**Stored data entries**
--------------------
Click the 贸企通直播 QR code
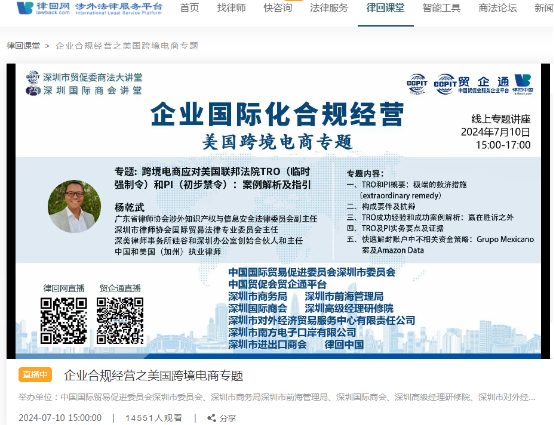Image resolution: width=554 pixels, height=425 pixels. pyautogui.click(x=120, y=320)
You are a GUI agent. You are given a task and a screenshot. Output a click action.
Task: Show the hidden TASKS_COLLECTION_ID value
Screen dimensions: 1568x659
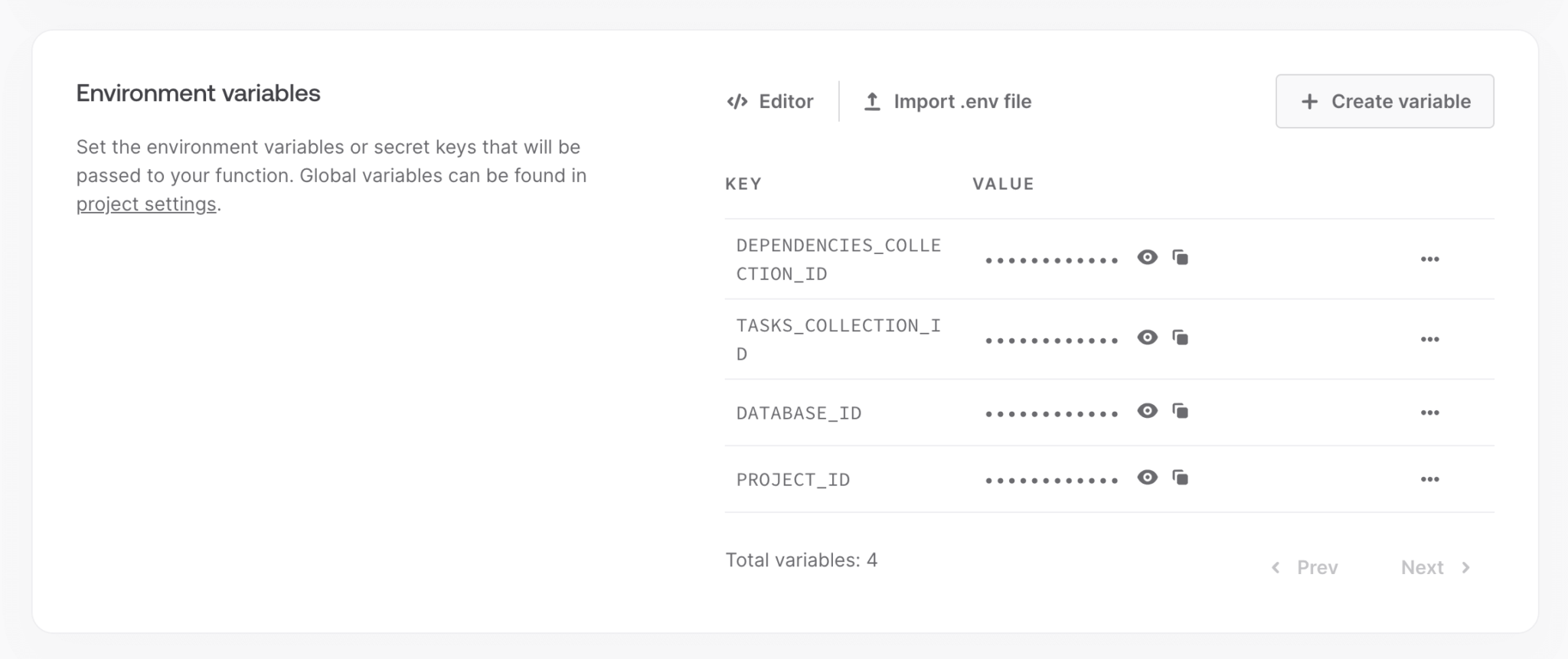tap(1147, 338)
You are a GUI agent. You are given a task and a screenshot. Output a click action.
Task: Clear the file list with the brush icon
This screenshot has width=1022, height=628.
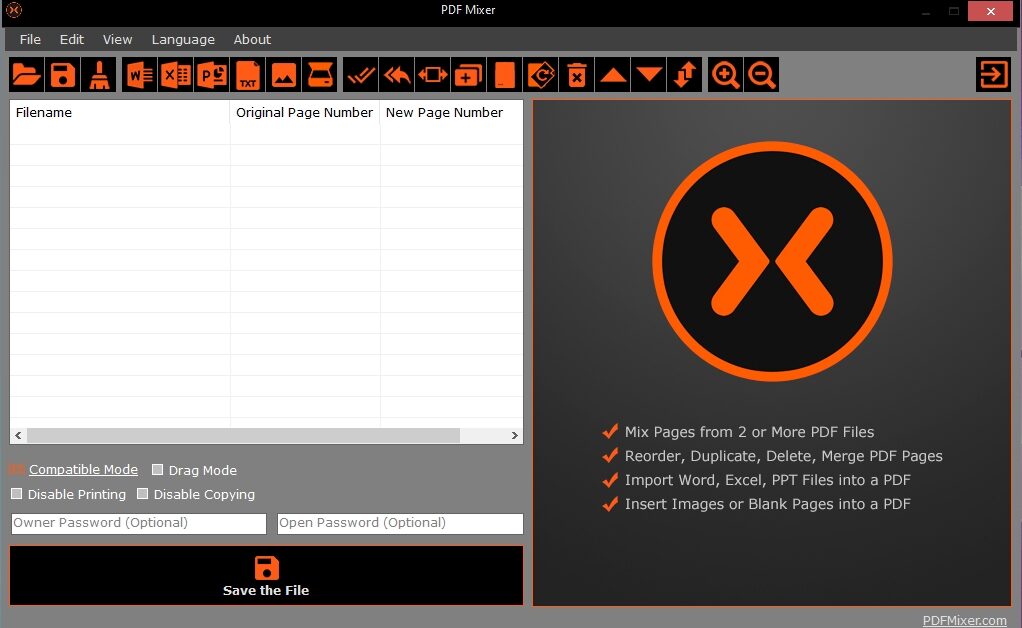(x=99, y=74)
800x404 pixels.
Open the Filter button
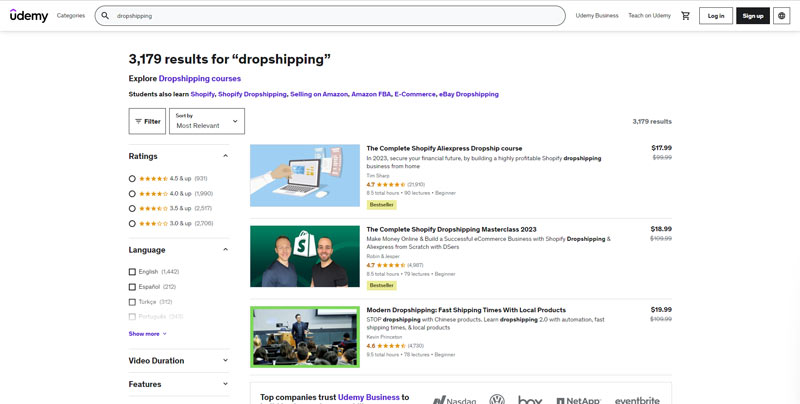[147, 121]
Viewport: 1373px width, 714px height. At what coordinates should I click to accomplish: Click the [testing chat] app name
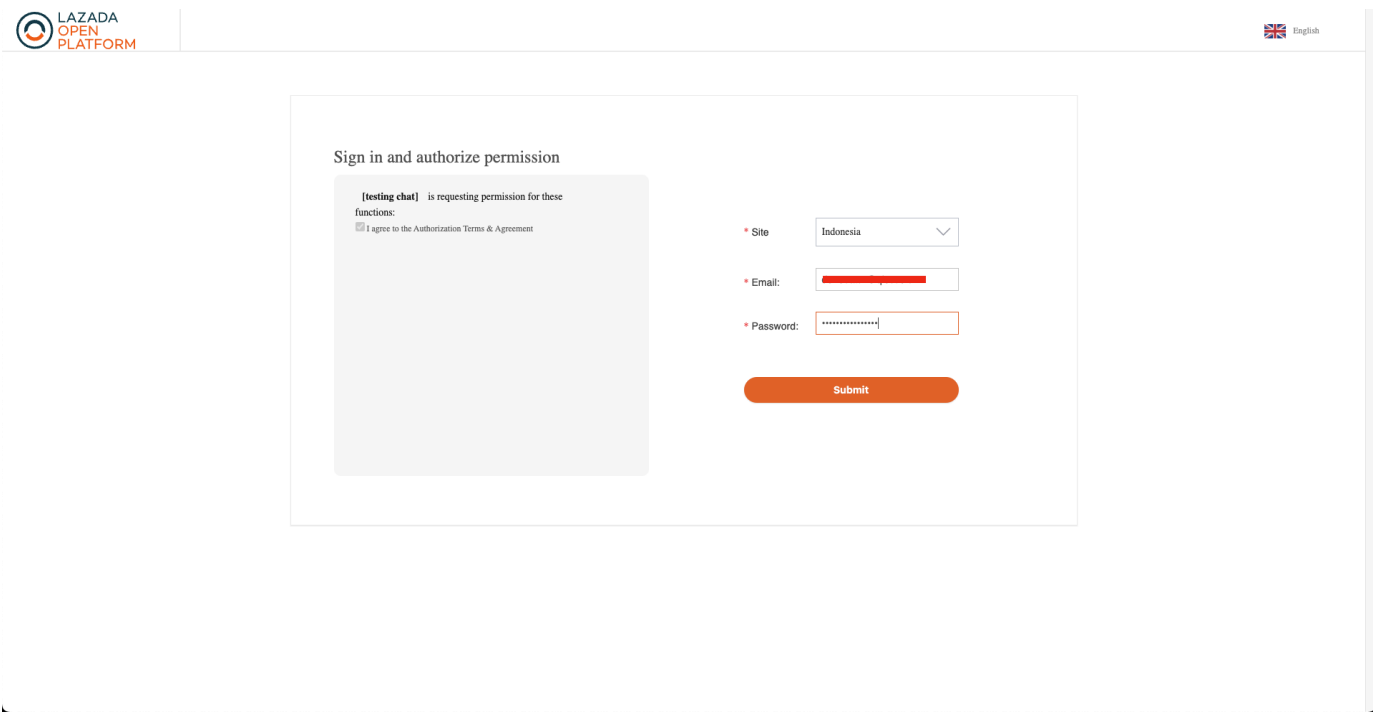click(x=390, y=197)
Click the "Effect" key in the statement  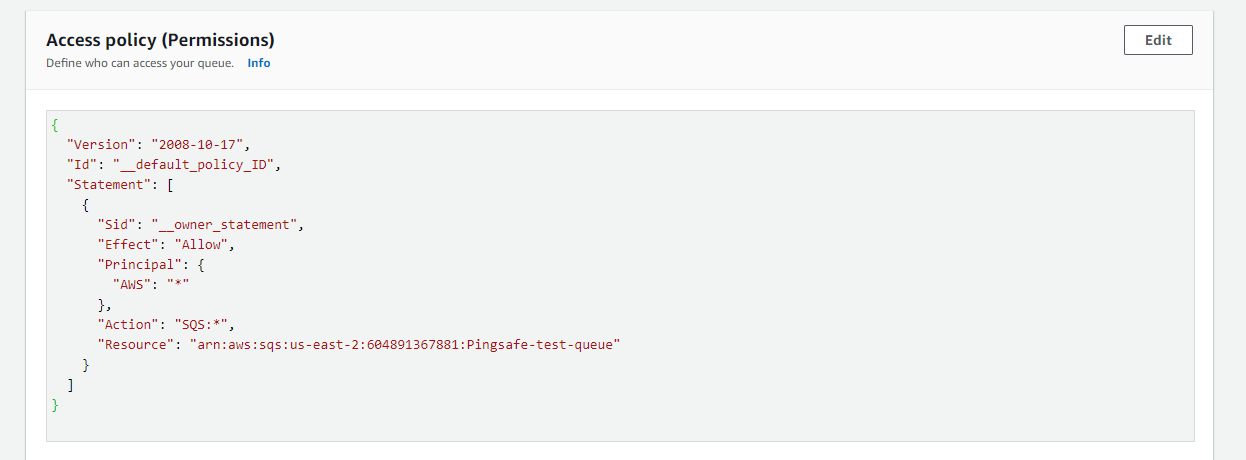coord(131,245)
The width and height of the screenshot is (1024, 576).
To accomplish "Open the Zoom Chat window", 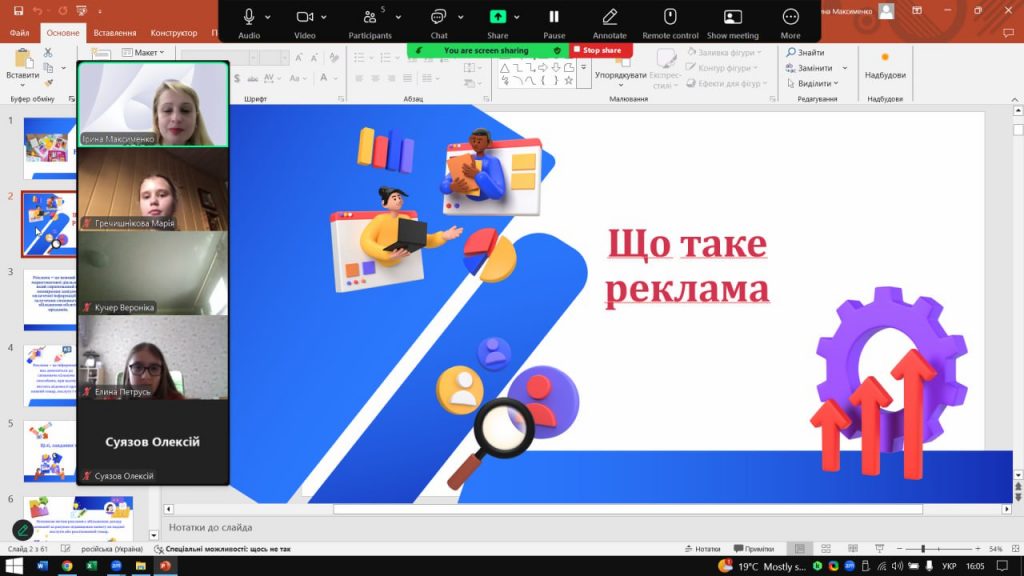I will pos(438,17).
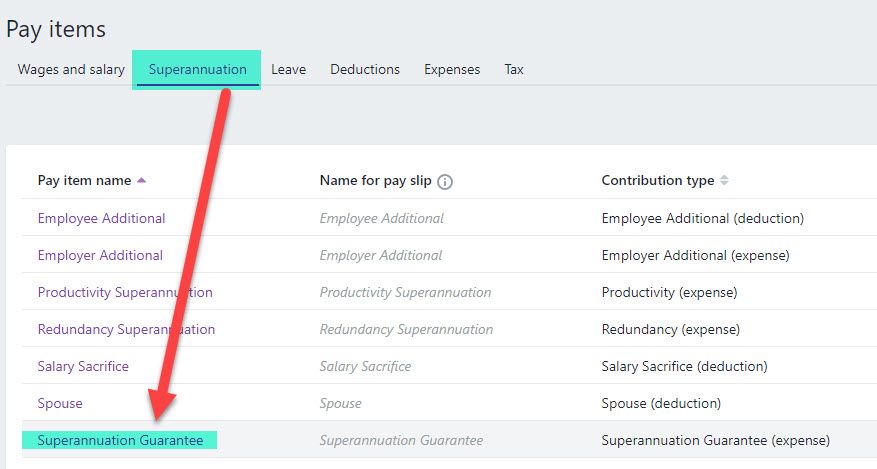The height and width of the screenshot is (469, 877).
Task: Click the Productivity (expense) contribution type cell
Action: click(669, 292)
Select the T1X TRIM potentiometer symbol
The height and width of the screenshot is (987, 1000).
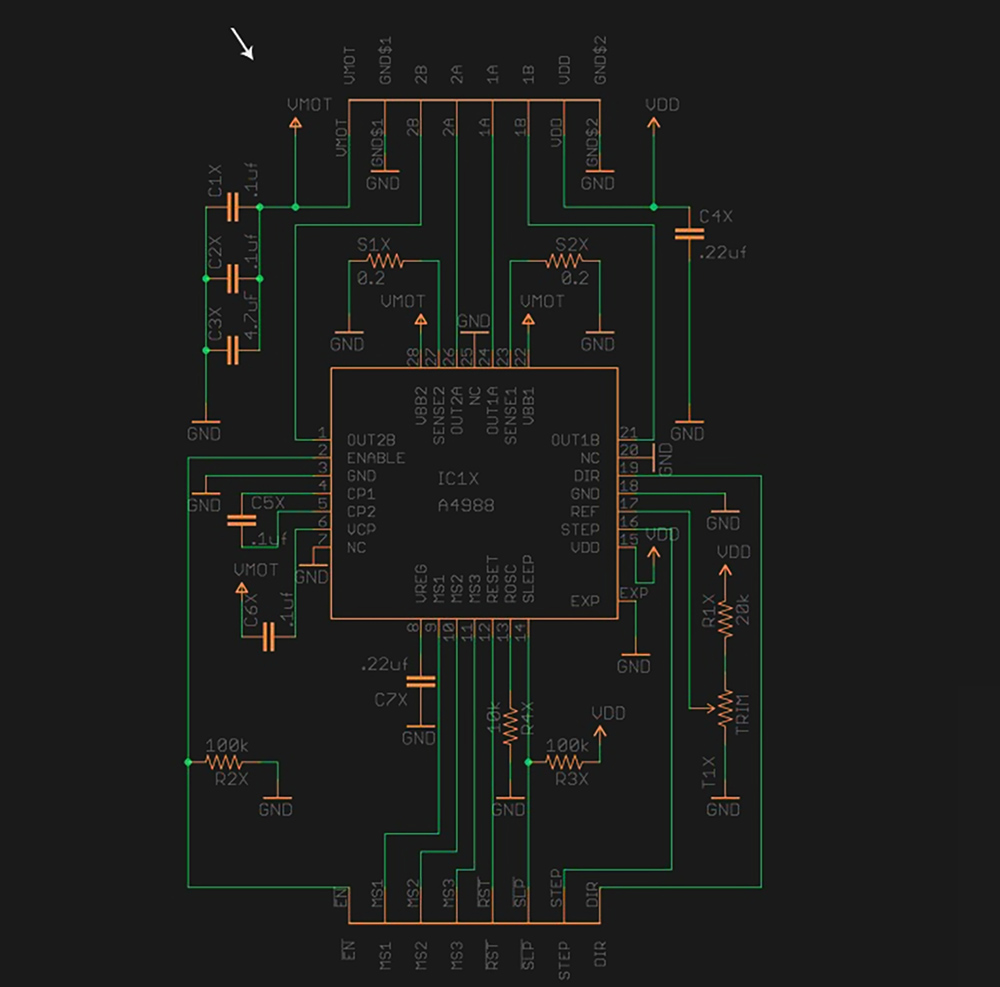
--------------------
The first line of the entries, the line containing "Task: Show the", and every line between them are to be output exactly; pictures are not.

**WRITTEN RESPONSE**
Click the 贸企通直播 QR code
Image resolution: width=554 pixels, height=425 pixels. pyautogui.click(x=120, y=320)
You are a GUI agent. You are given a task and a screenshot. Output a click action.
Task: Show the hidden TASKS_COLLECTION_ID value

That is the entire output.